EXERCISE REQUIREMENTS:
Looking at each line of the data below, tally those that contain the word "computer" and give only the total.

------ SOURCE DATA ------

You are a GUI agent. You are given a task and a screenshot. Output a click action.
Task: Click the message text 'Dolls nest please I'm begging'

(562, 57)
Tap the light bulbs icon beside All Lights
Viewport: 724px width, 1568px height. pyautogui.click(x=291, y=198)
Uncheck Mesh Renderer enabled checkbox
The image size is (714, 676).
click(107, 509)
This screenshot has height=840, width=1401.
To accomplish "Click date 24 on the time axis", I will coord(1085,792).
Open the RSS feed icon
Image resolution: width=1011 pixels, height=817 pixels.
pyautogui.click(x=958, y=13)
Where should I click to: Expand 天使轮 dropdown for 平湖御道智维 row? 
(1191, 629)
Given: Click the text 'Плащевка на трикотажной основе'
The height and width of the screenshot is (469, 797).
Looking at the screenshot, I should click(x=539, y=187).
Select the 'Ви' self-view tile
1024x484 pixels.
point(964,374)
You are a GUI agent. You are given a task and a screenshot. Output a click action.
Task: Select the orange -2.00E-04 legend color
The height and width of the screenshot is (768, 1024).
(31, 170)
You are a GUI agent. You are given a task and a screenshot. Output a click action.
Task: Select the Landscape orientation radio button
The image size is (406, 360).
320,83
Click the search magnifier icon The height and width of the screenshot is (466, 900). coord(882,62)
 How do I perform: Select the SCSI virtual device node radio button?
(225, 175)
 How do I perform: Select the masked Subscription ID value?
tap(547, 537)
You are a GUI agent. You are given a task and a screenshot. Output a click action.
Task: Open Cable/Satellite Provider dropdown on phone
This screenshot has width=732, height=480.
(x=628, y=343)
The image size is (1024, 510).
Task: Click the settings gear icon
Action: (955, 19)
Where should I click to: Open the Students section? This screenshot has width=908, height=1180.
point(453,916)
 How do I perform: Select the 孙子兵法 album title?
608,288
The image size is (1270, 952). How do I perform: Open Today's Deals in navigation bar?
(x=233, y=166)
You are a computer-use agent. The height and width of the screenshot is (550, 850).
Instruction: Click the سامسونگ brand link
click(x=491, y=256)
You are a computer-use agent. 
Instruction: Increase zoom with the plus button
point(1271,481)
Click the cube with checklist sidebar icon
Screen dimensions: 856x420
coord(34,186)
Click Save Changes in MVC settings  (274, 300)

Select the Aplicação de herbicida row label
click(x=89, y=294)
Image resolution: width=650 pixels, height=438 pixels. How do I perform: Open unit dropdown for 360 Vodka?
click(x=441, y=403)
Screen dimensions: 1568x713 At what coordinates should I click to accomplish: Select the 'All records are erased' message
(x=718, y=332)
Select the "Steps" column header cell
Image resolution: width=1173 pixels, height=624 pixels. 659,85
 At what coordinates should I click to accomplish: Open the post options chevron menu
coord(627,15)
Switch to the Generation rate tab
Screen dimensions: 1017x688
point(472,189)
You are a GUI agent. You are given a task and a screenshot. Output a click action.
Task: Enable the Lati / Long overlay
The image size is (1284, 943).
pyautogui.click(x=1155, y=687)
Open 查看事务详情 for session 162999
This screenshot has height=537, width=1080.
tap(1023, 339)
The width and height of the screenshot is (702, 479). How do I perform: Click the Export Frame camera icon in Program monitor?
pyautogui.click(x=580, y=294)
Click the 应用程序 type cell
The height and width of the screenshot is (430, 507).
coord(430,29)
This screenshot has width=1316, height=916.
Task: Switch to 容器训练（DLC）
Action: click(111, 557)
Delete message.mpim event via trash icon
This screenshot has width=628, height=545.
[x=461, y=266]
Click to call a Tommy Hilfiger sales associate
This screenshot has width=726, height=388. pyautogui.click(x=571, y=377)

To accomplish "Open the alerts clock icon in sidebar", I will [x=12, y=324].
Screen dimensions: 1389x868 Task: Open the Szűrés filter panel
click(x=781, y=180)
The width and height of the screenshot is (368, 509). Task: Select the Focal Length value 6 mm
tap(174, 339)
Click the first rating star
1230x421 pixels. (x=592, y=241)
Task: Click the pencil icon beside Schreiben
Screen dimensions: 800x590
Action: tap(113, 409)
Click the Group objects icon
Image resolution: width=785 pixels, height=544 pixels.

------

SOLUTION FOR THIS PROBLEM:
2